## Input data
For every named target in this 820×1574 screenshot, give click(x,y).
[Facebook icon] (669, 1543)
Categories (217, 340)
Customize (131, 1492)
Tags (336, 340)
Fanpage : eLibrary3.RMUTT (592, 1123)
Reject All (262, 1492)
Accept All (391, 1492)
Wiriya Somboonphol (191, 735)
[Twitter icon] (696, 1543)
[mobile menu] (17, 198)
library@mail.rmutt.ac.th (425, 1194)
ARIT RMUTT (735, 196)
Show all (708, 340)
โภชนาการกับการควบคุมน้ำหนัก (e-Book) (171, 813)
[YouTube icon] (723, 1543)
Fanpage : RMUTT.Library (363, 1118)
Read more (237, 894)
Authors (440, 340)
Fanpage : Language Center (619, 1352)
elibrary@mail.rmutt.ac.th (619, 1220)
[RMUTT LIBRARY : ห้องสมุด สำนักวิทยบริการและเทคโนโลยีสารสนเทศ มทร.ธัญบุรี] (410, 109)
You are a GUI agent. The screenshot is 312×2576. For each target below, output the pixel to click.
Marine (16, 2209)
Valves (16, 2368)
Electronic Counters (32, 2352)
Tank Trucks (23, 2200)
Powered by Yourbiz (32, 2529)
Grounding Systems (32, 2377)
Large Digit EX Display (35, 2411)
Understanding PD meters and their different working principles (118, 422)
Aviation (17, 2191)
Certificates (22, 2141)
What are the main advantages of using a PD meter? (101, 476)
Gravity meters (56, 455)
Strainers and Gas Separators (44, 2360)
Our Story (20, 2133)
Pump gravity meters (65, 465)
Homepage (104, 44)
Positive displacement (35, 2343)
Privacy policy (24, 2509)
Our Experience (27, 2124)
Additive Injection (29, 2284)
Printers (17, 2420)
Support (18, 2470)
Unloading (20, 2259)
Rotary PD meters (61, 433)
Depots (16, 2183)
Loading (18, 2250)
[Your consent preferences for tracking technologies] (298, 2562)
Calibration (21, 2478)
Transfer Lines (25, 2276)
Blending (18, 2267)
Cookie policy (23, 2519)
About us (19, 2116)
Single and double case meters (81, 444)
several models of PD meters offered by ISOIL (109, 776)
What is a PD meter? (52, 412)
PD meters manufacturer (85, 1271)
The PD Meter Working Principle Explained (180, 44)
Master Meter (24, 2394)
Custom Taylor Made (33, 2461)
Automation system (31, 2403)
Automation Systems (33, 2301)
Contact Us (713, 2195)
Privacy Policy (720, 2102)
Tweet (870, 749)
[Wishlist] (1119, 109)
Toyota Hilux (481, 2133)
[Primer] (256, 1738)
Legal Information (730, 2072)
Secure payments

## What you should do
All of the material should be copied verbatim.

## Solution to the exercise
For every named target in this 820×1574 screenshot, give click(x,y).
[Facebook icon] (669, 1543)
Categories (217, 340)
Customize (131, 1492)
Tags (336, 340)
Fanpage : eLibrary3.RMUTT (592, 1123)
Reject All (262, 1492)
Accept All (391, 1492)
Wiriya Somboonphol (191, 735)
[Twitter icon] (696, 1543)
[mobile menu] (17, 198)
library@mail.rmutt.ac.th (425, 1194)
ARIT RMUTT (735, 196)
Show all (708, 340)
โภชนาการกับการควบคุมน้ำหนัก (e-Book) (171, 813)
[YouTube icon] (723, 1543)
Fanpage : RMUTT.Library (363, 1118)
Read more (237, 894)
Authors (440, 340)
Fanpage : Language Center (619, 1352)
elibrary@mail.rmutt.ac.th (619, 1220)
[RMUTT LIBRARY : ห้องสมุด สำนักวิทยบริการและเทคโนโลยีสารสนเทศ มทร.ธัญบุรี] (410, 109)
You are a GUI agent. The screenshot is 312×2576. For each target below, output the pixel to click.
Marine (16, 2209)
Valves (16, 2368)
Electronic Counters (32, 2352)
Tank Trucks (23, 2200)
Powered by Yourbiz (32, 2529)
Grounding Systems (32, 2377)
Large Digit EX Display (35, 2411)
Understanding PD meters and their different working principles (118, 422)
Aviation (17, 2191)
Certificates (22, 2141)
What are the main advantages of using a PD meter? (101, 476)
Gravity meters (56, 455)
Strainers and Gas Separators (44, 2360)
Our Story (20, 2133)
Pump gravity meters (65, 465)
Homepage (104, 44)
Positive displacement (35, 2343)
Privacy policy (24, 2509)
Our Experience (27, 2124)
Additive Injection (29, 2284)
Printers (17, 2420)
Support (18, 2470)
Unloading (20, 2259)
Rotary PD meters (61, 433)
Depots (16, 2183)
Loading (18, 2250)
[Your consent preferences for tracking technologies] (298, 2562)
Calibration (21, 2478)
Transfer Lines (25, 2276)
Blending (18, 2267)
Cookie policy (23, 2519)
About us (19, 2116)
Single and double case meters (81, 444)
several models of PD meters offered by ISOIL (109, 776)
What is a PD meter? (52, 412)
PD meters manufacturer (85, 1271)
The PD Meter Working Principle Explained (180, 44)
Master Meter (24, 2394)
Custom Taylor Made (33, 2461)
Automation system (31, 2403)
Automation Systems (33, 2301)
Contact Us (713, 2195)
Privacy Policy (720, 2102)
Tweet (870, 749)
[Wishlist] (1119, 109)
Toyota Hilux (481, 2133)
[Primer] (256, 1738)
Legal Information (730, 2072)
Secure payments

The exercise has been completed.